Dataset entries
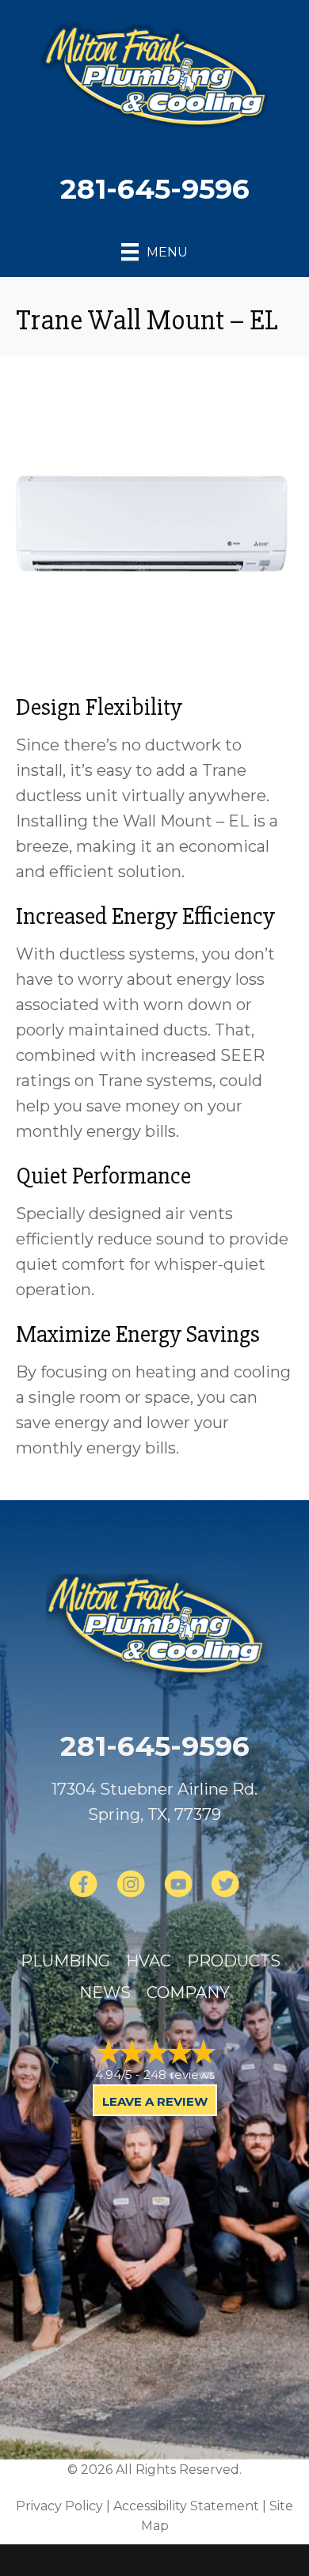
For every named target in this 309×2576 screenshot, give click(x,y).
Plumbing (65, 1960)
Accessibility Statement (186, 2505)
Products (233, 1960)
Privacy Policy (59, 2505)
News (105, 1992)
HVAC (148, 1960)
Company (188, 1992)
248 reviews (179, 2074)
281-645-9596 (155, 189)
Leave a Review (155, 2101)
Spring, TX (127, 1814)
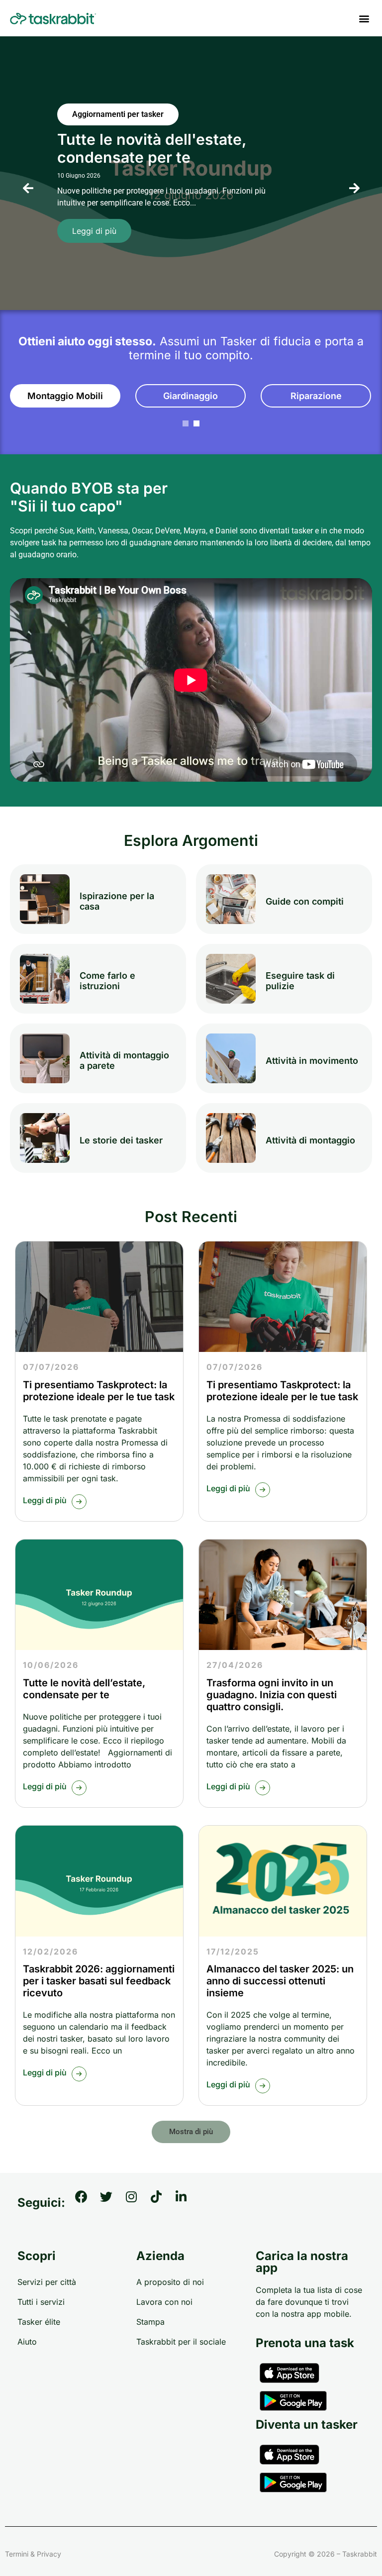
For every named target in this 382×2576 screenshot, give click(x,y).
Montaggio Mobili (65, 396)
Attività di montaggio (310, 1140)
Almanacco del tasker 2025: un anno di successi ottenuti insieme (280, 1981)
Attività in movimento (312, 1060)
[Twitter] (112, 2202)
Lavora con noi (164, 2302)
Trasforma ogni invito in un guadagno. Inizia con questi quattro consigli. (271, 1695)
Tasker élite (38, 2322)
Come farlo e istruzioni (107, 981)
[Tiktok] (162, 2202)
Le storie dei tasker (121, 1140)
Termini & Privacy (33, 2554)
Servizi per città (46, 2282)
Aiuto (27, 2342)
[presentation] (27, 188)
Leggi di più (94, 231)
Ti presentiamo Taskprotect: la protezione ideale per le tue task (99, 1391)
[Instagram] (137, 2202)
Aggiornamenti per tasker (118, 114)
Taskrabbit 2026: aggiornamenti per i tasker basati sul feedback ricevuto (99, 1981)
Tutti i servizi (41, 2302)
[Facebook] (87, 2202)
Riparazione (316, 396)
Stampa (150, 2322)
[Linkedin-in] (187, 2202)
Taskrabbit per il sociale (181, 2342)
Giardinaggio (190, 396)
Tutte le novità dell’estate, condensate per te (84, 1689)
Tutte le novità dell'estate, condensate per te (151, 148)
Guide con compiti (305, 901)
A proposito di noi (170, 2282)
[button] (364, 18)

◆ EXERCISE ◆
Please return the span of lines above that opens with the one containing "[Linkedin-in] (187, 2202)" and closes with the final line, both included, exactly as written and nothing more.

◆ RESULT ◆
[Linkedin-in] (187, 2202)
Taskrabbit per il sociale (181, 2342)
Giardinaggio (190, 396)
Tutte le novità dell’estate, condensate per te (84, 1689)
Tutte le novità dell'estate, condensate per te (151, 148)
Guide con compiti (305, 901)
A proposito di noi (170, 2282)
[button] (364, 18)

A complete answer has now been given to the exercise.